Como ser mulher, de Caitlin Moran (Trad. Ana Ban)
Nunca houve época melhor para ser mulher. Nós votamos, temos a pílula, estamos no topo das paradas musicais, somos eleitas presidentes e primeiras-ministras, e não somos acusadas de bruxaria e queimadas desde 1727. Entretanto, algumas perguntinhas incômodas persistem. Os homens no fundo nos odeiam? Como devemos chamar nossos peitos? Por que as calcinhas estão ficando cada vez menores? E por que as pessoas insistem em perguntar quando vamos ter filhos? Em Como ser mulher, a jornalista inglesa Caitlin Moran responde a essas e muitas outras perguntas que mulheres modernas no mundo todo estão se fazendo. A partir de um péssimo aniversário de treze anos, ela fala sobre adolescência, trabalho, machismo, relacionamentos, amor, sexo, peso, maternidade, aborto, moda, compras e modelos de comportamento, sempre com um olhar crítico e muito humor.

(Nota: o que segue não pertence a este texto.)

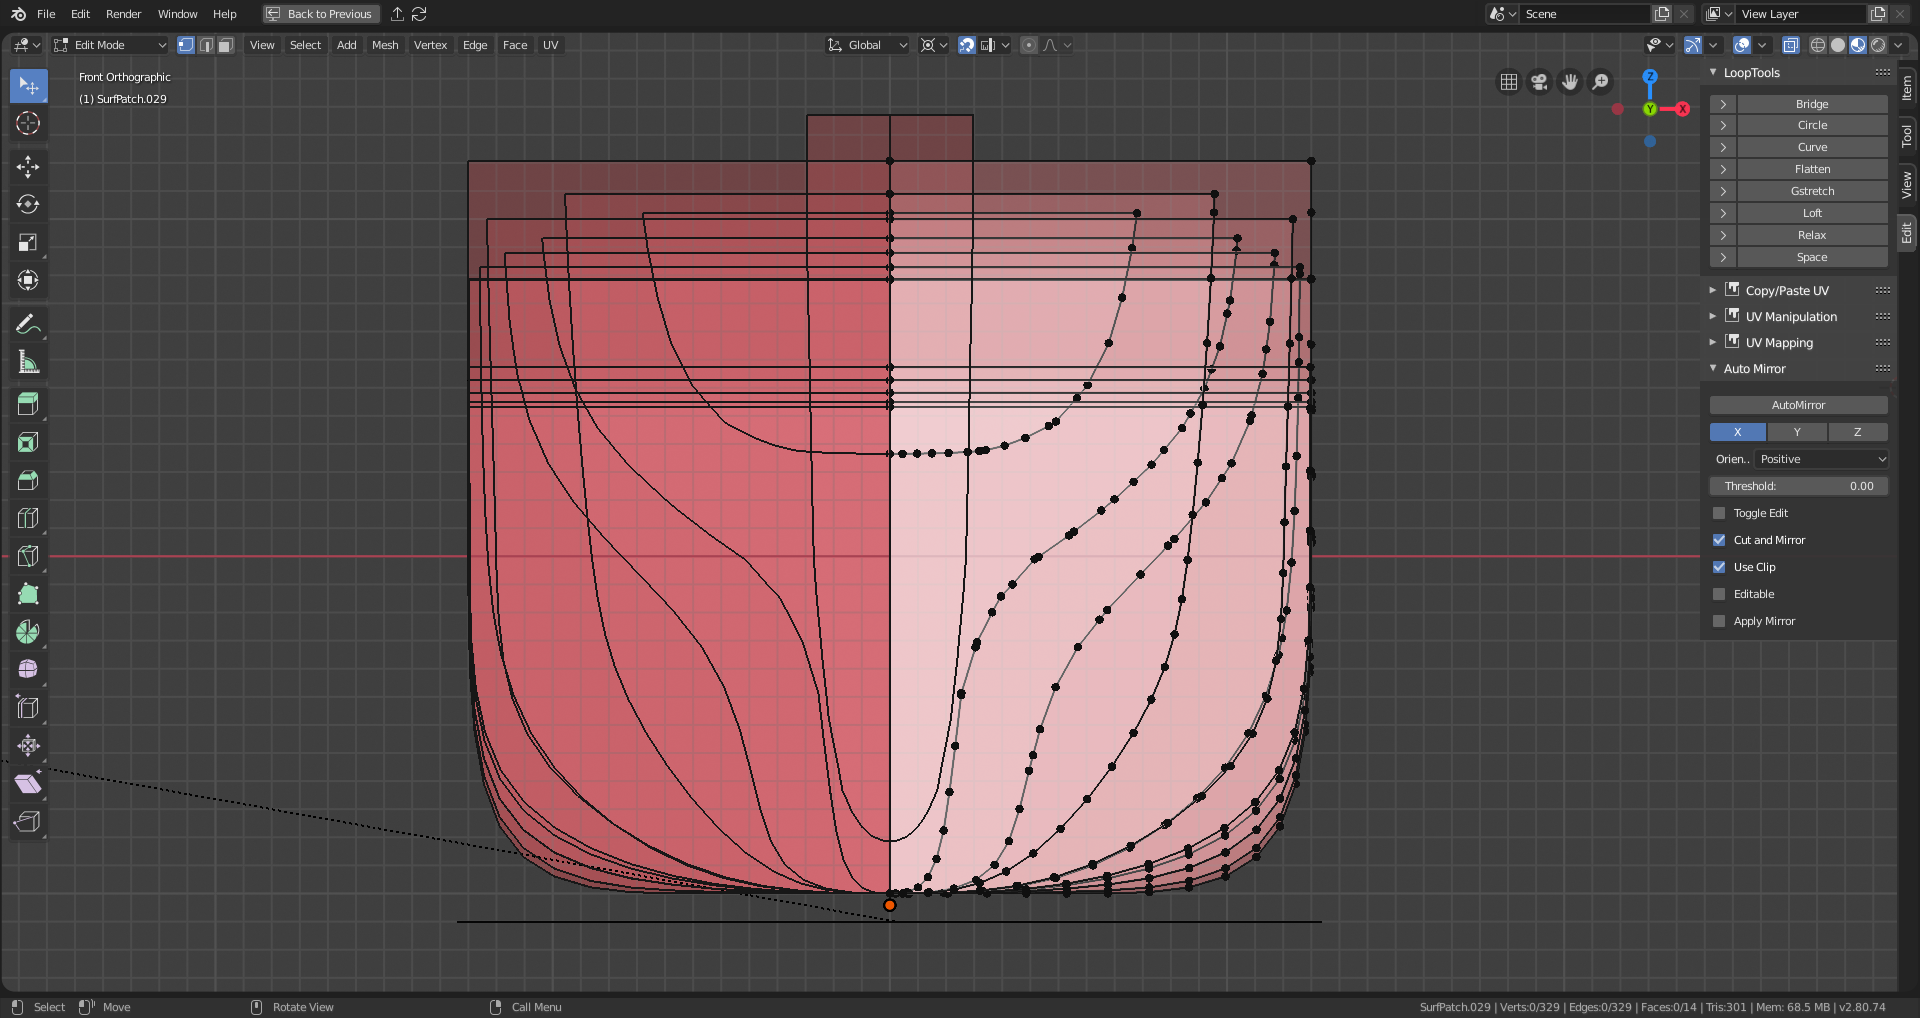
Task: Activate the 3D Cursor tool
Action: [x=28, y=123]
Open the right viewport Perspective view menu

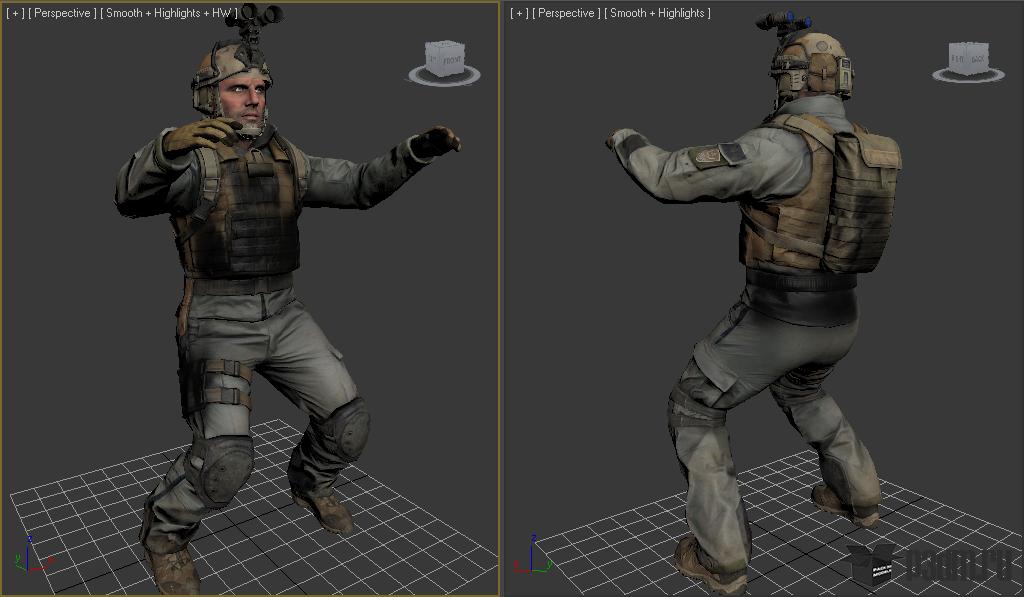566,13
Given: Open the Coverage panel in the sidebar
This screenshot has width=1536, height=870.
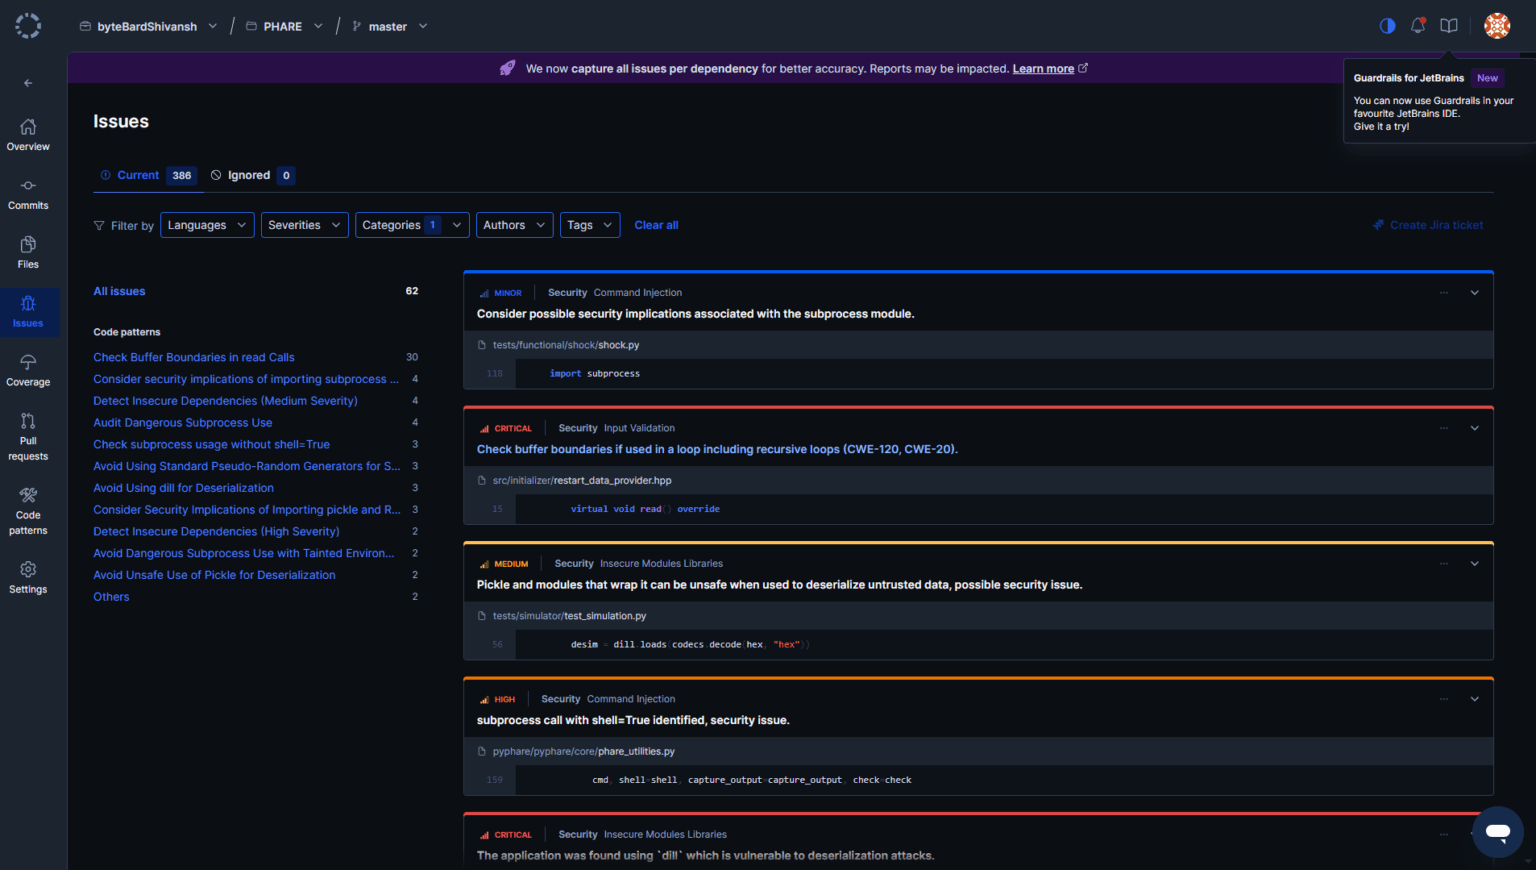Looking at the screenshot, I should pyautogui.click(x=28, y=368).
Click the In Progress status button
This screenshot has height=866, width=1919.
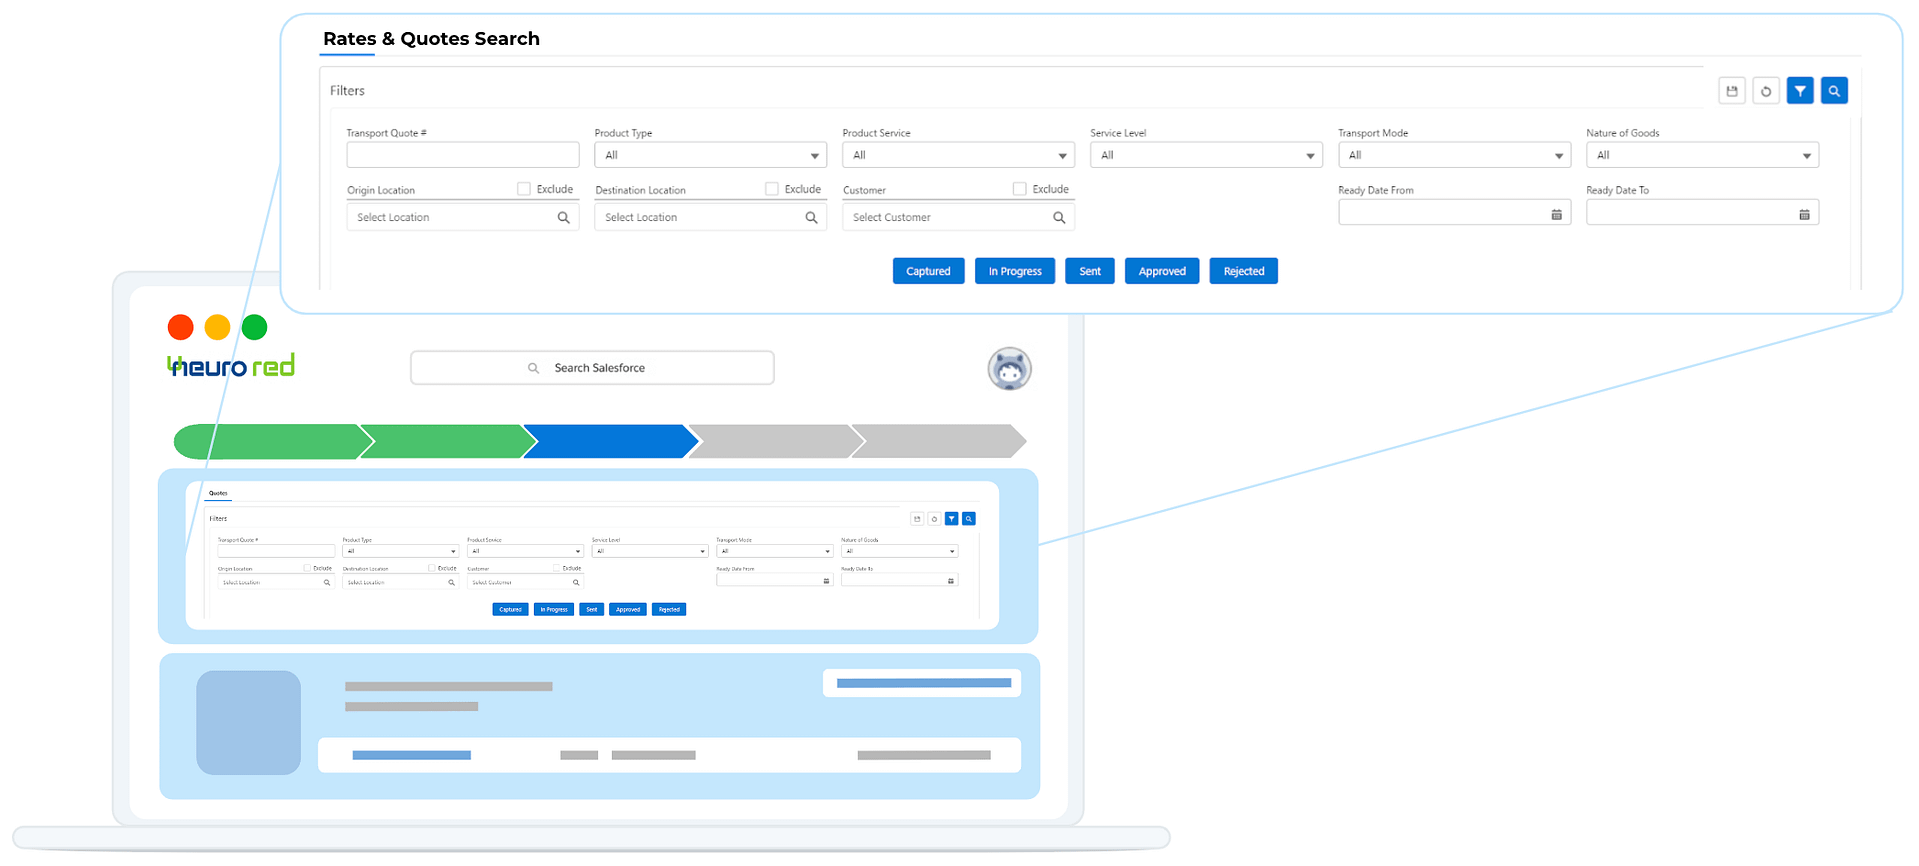pos(1015,272)
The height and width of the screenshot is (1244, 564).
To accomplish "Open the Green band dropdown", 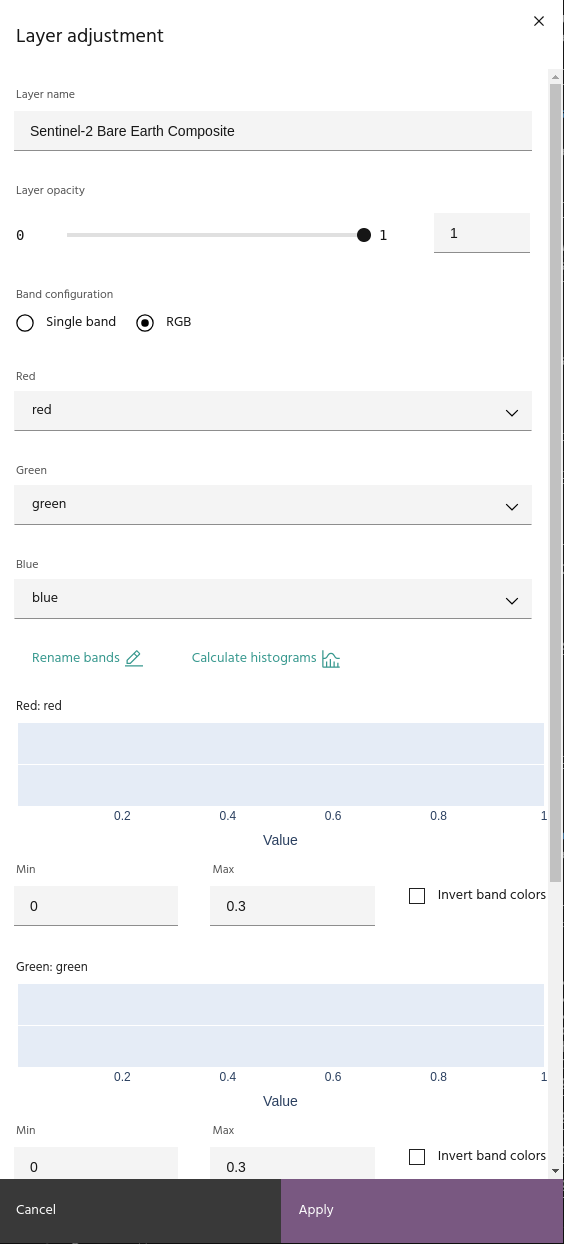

A idade dos milagres, de Karen Thompson Walker (Trad. Christian Schwartz)
E se os dias ficassem cada vez mais longos – primeiro em questão de minutos, depois horas, até que o dia virasse noite e a noite virasse dia? Em um sábado aparentemente comum, na Califórnia, Julia e sua família acordam e descobrem, com o resto do mundo, que a velocidade de rotação da Terra está diminuindo. Os dias e as noites vão ficando mais longos, fazendo com que a gravidade seja afetada e o meio ambiente entre em colapso. Ao mesmo tempo que luta para sobreviver em uma paisagem constantemente em transformação e se adaptar à nova “normalidade”, Julia tem que lidar com os problemas típicos da adolescência e os desastres do cotidiano: a crise no casamento de seus pais, a perda de antigos amigos, as amarguras do primeiro amor e o estranho comportamento de seu avô, que acredita tratar-se de uma conspiração do governo e passa o dia catalogando suas posses obsessivamente. Com uma prosa e econômica e prazerosa e a sabedoria emocional de uma contadora de histórias nata, Karen Thompson Walker criou uma narradora singular em Julia, uma garota forte e perspicaz. Entre as tradições do romance de formação e do filme catástrofe, A idade dos milagres é uma obra visionária que discute a capacidade de adaptação do homem, traçando um retrato comovente da vida familiar em um mundo gravemente alterado.